■ Data ■
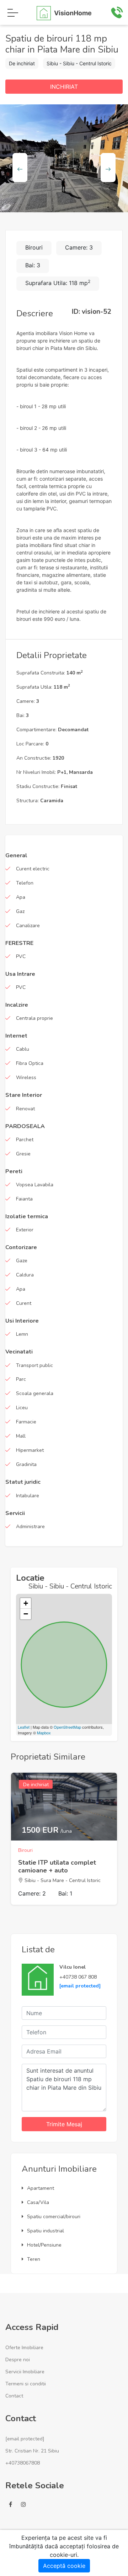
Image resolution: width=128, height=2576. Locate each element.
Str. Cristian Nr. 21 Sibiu (32, 2451)
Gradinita (26, 1464)
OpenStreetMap (67, 1727)
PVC (21, 956)
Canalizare (28, 925)
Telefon (24, 883)
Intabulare (27, 1495)
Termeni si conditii (25, 2383)
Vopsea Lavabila (34, 1184)
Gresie (23, 1153)
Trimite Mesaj (64, 2124)
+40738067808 (22, 2463)
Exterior (24, 1229)
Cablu (22, 1049)
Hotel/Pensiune (44, 2245)
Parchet (24, 1139)
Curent (23, 1303)
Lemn (22, 1334)
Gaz (20, 911)
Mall (21, 1436)
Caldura (25, 1274)
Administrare (30, 1526)
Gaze (21, 1260)
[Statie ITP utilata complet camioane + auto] (64, 1806)
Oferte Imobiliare (24, 2347)
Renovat (25, 1108)
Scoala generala (34, 1393)
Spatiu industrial (45, 2230)
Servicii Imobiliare (24, 2371)
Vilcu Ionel (72, 1967)
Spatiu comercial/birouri (53, 2216)
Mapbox (44, 1732)
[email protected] (80, 1985)
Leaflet (24, 1727)
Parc (21, 1379)
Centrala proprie (34, 1018)
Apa (20, 897)
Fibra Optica (29, 1063)
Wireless (26, 1077)
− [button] (25, 1613)
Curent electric (32, 868)
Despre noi (17, 2359)
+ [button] (25, 1603)
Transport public (34, 1365)
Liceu (22, 1407)
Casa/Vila (38, 2202)
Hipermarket (30, 1450)
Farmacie (26, 1421)
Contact (14, 2395)
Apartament (40, 2188)
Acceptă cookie (64, 2565)
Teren (33, 2259)
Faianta (24, 1199)
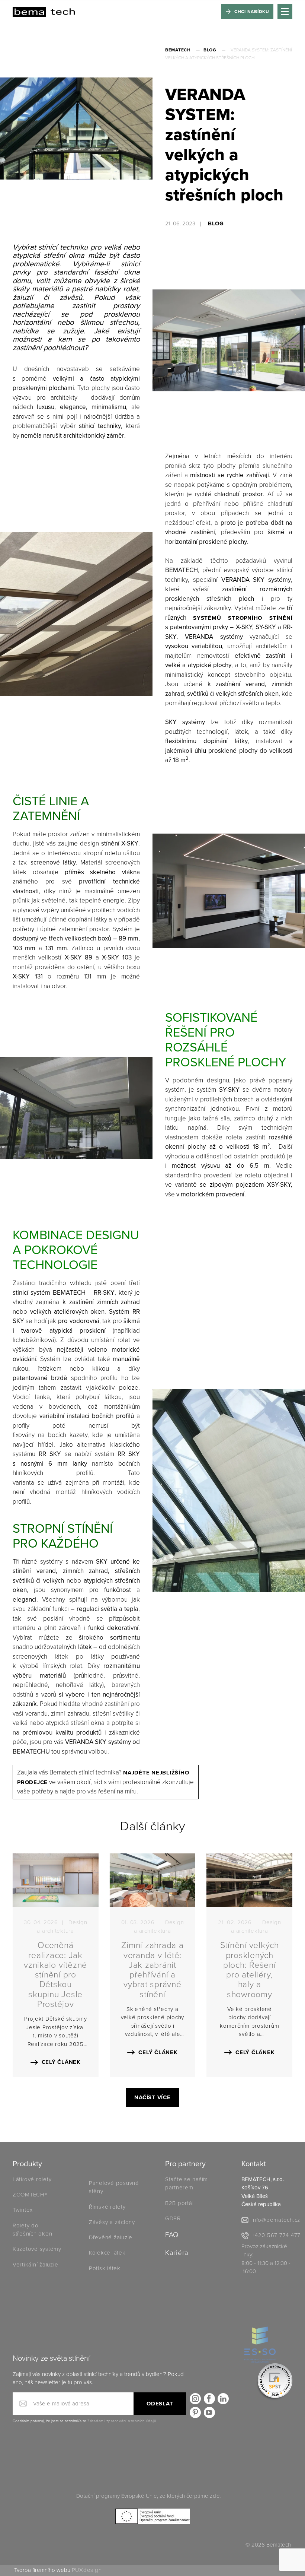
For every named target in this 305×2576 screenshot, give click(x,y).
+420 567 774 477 (276, 2235)
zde (215, 2496)
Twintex (23, 2210)
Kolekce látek (108, 2252)
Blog (209, 50)
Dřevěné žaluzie (110, 2237)
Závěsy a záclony (112, 2222)
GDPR (173, 2218)
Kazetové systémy (37, 2249)
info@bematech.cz (275, 2220)
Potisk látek (105, 2268)
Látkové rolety (32, 2179)
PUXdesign (87, 2570)
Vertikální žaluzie (35, 2264)
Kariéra (177, 2253)
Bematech (178, 50)
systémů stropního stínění (242, 618)
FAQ (172, 2235)
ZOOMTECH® (30, 2194)
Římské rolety (107, 2207)
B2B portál (179, 2203)
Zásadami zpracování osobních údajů (121, 2421)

■ Aim of the exercise ■
Could you set down verbatim the lines from the beginning of the entries above through the line containing "Exterior (24, 1229)", both included, leaving out the pictures?

■ Task result ■
Image resolution: width=128, height=2576. Locate each element.
Str. Cristian Nr. 21 Sibiu (32, 2451)
Gradinita (26, 1464)
OpenStreetMap (67, 1727)
PVC (21, 956)
Canalizare (28, 925)
Telefon (24, 883)
Intabulare (27, 1495)
Termeni si conditii (25, 2383)
Vopsea Lavabila (34, 1184)
Gresie (23, 1153)
Trimite Mesaj (64, 2124)
+40738067808 (22, 2463)
Exterior (24, 1229)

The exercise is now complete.